Development of a 31-acre tract as a distribution facility and trucking dispatch operation in the Starpointe Business Park, Hanover Township, is on the horizon, but what will be distributed from there and by whose trucks was not divulged Wednesday at an agenda-setting session convened by the Washington County commissioners, who have been asked to approve the sale of the land for $2,325,000.

Dan Reitz, executive director of the Washington County Council on Economic Development, which has a sales agreement with Scannell Properties of Indianapolis, showed the commissioners drawings of a 507,000-square-foot building with about 11.64 acres under roof, which is in the design and permitting stage. One side of the building is 975 feet long, “or three-plus football fields,” Reitz said.

Reitz described the structure as a masonry building with 90 garage doors.

Completion is proposed for mid-2018. Once it’s up and running, the distribution center is expected to employ 90, while the trucking dispatch operation will have between 110 and 125 workers.

Commissioner Harlan Shober asked, “These are new jobs?”

“Correct,” Reitz replied, adding that he couldn’t say much because he has signed a confidentiality agreement with Scannell, and referred any additional comment to the developer.

Commission Vice Chairman Diana Irey Vaughan, who chaired the meeting in the absence of Commissioner Larry Maggi, noted the presence of a guard house on a drawing.

After the meeting, she addressed the aura of secrecy.

“The commissioners have not been given all the information, therefore we have not been asked to sign a confidentiality agreement other than knowing there is definitely a tenant the builder has for this project. We’re excited to see that we’re going to be able to move forward with more development in the park.
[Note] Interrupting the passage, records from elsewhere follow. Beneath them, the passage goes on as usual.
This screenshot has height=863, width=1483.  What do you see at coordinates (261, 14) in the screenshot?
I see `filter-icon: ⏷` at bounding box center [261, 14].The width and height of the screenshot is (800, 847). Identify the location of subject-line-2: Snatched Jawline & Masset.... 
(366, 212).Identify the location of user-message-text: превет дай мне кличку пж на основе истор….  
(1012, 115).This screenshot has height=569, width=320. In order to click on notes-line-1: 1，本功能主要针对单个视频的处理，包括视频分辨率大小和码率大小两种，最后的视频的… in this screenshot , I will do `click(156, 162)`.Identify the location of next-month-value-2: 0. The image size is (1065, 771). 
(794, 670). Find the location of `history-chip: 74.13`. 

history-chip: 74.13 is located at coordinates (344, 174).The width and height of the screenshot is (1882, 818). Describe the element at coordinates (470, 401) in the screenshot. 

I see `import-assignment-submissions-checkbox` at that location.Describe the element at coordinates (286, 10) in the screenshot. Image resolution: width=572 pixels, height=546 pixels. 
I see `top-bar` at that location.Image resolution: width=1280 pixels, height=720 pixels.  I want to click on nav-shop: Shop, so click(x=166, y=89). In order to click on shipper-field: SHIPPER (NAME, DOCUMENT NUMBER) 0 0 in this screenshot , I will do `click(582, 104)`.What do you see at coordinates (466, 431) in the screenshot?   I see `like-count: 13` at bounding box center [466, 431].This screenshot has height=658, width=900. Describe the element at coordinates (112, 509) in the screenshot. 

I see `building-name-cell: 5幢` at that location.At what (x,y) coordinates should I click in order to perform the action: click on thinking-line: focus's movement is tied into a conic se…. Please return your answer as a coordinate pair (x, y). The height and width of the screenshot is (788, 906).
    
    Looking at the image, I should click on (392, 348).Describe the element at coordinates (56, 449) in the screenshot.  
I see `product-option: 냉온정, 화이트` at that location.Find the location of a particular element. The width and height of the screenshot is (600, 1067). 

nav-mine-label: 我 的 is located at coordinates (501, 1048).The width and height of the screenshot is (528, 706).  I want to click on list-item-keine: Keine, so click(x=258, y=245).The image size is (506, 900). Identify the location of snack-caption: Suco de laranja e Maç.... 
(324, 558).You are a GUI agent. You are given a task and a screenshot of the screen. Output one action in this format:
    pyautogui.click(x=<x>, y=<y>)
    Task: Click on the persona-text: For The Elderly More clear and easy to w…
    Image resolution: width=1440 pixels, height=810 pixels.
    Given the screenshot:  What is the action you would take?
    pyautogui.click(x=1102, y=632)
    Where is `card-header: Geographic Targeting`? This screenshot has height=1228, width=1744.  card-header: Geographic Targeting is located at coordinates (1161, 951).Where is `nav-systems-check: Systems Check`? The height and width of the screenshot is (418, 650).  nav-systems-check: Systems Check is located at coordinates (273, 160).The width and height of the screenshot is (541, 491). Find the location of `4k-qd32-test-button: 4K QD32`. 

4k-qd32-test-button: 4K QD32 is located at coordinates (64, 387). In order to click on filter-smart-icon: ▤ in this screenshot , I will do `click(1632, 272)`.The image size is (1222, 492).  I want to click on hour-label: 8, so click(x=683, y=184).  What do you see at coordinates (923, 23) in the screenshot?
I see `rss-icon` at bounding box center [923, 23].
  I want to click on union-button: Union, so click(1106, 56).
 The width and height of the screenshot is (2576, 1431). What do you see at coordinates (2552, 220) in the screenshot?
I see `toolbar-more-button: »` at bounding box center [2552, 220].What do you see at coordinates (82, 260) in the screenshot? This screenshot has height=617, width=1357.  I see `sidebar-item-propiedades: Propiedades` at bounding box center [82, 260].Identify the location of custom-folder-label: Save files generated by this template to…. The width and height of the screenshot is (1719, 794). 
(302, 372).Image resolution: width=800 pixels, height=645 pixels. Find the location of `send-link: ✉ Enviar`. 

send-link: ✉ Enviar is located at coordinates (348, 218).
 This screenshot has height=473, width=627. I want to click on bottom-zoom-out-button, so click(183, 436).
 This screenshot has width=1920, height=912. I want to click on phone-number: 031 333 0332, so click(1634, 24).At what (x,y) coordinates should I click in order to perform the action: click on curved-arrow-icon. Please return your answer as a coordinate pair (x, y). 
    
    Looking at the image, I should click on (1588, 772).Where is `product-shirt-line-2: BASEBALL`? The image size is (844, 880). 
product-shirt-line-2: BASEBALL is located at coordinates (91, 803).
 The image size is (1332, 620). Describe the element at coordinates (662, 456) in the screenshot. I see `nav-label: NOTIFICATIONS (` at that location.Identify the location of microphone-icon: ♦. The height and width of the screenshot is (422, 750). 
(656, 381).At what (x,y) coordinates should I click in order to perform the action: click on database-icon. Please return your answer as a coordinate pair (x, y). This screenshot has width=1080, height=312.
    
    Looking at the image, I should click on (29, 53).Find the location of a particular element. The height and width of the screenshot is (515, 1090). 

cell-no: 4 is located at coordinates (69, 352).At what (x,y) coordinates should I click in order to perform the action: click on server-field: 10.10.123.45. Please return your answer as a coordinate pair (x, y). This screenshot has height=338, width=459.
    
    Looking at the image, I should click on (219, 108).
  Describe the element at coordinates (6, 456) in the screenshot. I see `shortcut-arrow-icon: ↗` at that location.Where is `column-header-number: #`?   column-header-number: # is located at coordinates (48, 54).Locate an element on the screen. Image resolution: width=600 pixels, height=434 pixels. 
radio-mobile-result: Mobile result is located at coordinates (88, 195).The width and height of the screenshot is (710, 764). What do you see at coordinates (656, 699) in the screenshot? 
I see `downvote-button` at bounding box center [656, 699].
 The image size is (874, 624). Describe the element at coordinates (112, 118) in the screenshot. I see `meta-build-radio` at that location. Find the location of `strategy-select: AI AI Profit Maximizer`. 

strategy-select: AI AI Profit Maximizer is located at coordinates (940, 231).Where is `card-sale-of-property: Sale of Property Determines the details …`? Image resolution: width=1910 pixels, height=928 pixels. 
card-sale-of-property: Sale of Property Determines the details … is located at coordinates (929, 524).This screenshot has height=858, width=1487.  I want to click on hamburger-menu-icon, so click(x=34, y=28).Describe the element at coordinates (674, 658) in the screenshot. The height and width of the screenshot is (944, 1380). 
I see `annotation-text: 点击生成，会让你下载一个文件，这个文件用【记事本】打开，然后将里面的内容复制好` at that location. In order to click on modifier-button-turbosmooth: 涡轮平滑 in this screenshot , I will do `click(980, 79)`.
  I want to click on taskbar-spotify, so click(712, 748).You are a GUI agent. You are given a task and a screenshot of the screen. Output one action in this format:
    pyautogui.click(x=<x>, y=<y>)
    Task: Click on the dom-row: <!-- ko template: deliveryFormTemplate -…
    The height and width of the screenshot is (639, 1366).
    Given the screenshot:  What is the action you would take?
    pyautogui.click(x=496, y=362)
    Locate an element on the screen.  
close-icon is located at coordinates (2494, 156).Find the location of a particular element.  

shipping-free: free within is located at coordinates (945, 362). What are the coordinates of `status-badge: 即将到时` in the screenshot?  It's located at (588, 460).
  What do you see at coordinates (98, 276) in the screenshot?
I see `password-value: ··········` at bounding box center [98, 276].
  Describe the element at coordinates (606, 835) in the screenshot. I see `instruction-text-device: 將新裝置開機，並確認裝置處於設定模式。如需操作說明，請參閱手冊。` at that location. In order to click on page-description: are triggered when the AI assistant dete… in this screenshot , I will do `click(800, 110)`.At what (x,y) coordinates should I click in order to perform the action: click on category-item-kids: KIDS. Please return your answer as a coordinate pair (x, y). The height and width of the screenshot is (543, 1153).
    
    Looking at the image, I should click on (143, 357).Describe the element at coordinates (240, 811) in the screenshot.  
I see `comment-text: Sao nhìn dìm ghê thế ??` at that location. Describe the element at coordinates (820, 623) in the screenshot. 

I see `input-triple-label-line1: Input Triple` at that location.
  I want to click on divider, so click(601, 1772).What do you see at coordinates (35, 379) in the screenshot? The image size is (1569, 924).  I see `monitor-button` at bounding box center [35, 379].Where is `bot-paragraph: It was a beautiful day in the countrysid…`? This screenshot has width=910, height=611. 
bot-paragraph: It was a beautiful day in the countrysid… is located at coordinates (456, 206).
“If it is not the largest development, it will be one of the largest business developments in Starpointe, and we’re really excited to have yet another business provide employment opportunities to the citizens of Washington County. I’m hopeful WCCED will provide more information to the board of commissioners soon.”

Reitz, meanwhile, said, “I honestly don’t know the names of the entities that are renting the building, (Scannell Properties) has to prove to us they have leases before we’ll close. That’s all I can say.”

Reitz is looking for a closing by the end of September and groundbreaking in October.

Kevin See, Scannell vice president for project management, when reached by phone, said, “I’m on the same confidentiality agreement. When they’re ready to announce, I’m sure they will. I can’t tell you who it is.

“I’m not being evasive, that’s just the way it is.”

On its website, Scannell bills itself as a 25-year-old company that is “one of the country’s premier build-to-suit and project developers.”

In Pennsylvania, it has developed the 281,745-square-foot Guardian Life Insurance office building in the Lehigh Valley city of Bethlehem.

See said, “It was completed last year, and we own the facility.”

In addition to distribution/warehousing, transportation/logistics facilities, it also develops office, retail, educational, health care and government buildings, plus multi-family housing. It lists as one of its case studies a FedEx Ground distribution location in Alexandria, Va.

Reitz referred to Starpointe, along Route 22 with access to a Turnpike beltway leading to Pittsburgh International Airport, as “a strategic location with excellent highway access for this warehousing facility.”